Hablamos con Anna, de 64 años y participante de la Casa AVIDI, que comparte su trayectoria vital y cómo vivió su llegada al centro. Apasionada de la música, la lectura y la escritura, reflexiona sobre las dificultades de acceso al mercado laboral en determinadas etapas de la vida y la importancia de sentirse acompañada.
¿Cuál era tu situación antes de entrar en la Casa AVIDI?
Mi situación es muy cruda hace muchos años. En realidad, desde mi divorcio, que fue muy traumático, muy duro. Y, bueno, llevo 30 años en depresión, y me estoy medicando porque es crónica. Entonces, entré aquí bastante chafadita, la verdad, porque la situación es muy jodida.
¿Cuál fue tu primera impresión de la Casa?
Antes había estado en alguna habitación de alquiler, y cuando entré, me sorprendieron mucho las instalaciones, porque yo pensaba, “madre mía, un centro de acogida”. No sabía lo que me iba a encontrar. Es como si estuvieras en tu casa, te hacen sentir muy bien.
¿Cómo te sientes en relación con el acompañamiento que hacen las profesionales?
Yo estoy muy contenta con Puri y de Tamara, son super encantadoras y su función es ayudarnos a nosotras, a ver si podemos salir de la situación. Me siento como en casa, te hacen sentir realmente como si estuvieras en casa. Y esto es muy importante.
¿En qué situación te encuentras actualmente?
La situación es jodida porque llega un momento que, a cierta edad, de cara al trabajo no te cogen. Si ya tienes 64, como yo, no te cogen. Esta es la lucha. Estoy en muchas bolsas, envío muchos currículums, boca a boca, etc. Pero, la verdad, mi futuro lo veo muy crudo.
¿Has hecho amistades en AVIDI?
Cuando yo vine, no venía para hacer amistades. Pero, desde el principio, conecté muy bien con una chica, Ana Mar.

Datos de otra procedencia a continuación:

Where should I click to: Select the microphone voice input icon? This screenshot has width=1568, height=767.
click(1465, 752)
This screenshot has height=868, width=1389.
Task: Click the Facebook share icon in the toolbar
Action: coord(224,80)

Y ahora somos como hermanas.
¿Cuál es tu rutina?
Voy a caminar un rato cada día, porque tengo que moverme, y así no estar tantas horas en las bolsas de trabajo, porque antes podía estar 13 horas allí “dale que te pego”. Pero también te tienes que esparcir un poco. A veces me voy al paseo a la playa a andar un rato, a veces me llevo un libro a la playa, hago un poco de todo.
En el tiempo que llevas aquí, en la Casa AVIDI, ¿has notado algún cambio?
Yo vine aquí con un estrés tremendo, o sea, estaba diagnosticada con estrés. Y aquí lo que he encontrado es una paz y una tranquilidad que me hacía mucha falta
. Anímicamente, me he recuperado mucho, estaba hecha un desastre. Y estoy agradecida de tener por ahora un techo y sentirme como en casa, porque esto es muy importante
.
¿Y cómo ves el futuro?
Pues muy negro, qué quieres que te diga. Soy realista. La situación es jodida, pero no me considero una persona que no pueda ser útil para hacer lo que sea, a mí no se me caen los anillos. Pero, bueno, yo confío, a ver si tengo suerte.